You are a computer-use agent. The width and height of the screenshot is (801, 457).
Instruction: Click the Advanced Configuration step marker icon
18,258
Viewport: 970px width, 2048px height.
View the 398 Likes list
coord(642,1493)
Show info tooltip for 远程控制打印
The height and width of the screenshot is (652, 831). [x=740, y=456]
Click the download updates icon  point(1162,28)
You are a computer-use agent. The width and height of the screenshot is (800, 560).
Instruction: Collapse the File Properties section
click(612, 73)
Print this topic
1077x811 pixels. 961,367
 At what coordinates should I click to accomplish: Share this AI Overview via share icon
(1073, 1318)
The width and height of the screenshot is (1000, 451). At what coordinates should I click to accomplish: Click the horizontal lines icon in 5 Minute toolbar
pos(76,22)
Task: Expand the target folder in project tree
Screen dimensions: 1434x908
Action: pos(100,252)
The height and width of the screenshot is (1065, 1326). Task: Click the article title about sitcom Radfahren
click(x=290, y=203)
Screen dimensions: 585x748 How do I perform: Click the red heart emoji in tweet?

-*-

Retype the records above in full, matching each line exactly.

*Reply to the exercise*.
You are a computer-use agent. The width and height of the screenshot is (801, 457).
Instruction: Click the Advanced Configuration step marker icon
18,258
Viewport: 970px width, 2048px height.
View the 398 Likes list
coord(642,1493)
Show info tooltip for 远程控制打印
The height and width of the screenshot is (652, 831). [x=740, y=456]
Click the download updates icon  point(1162,28)
You are a computer-use agent. The width and height of the screenshot is (800, 560).
Instruction: Collapse the File Properties section
click(612, 73)
Print this topic
1077x811 pixels. 961,367
 At what coordinates should I click to accomplish: Share this AI Overview via share icon
(1073, 1318)
The width and height of the screenshot is (1000, 451). At what coordinates should I click to accomplish: Click the horizontal lines icon in 5 Minute toolbar
pos(76,22)
Task: Expand the target folder in project tree
Screen dimensions: 1434x908
Action: pos(100,252)
The height and width of the screenshot is (1065, 1326). Task: Click the article title about sitcom Radfahren
click(x=290, y=203)
Screen dimensions: 585x748 How do I perform: Click the red heart emoji in tweet?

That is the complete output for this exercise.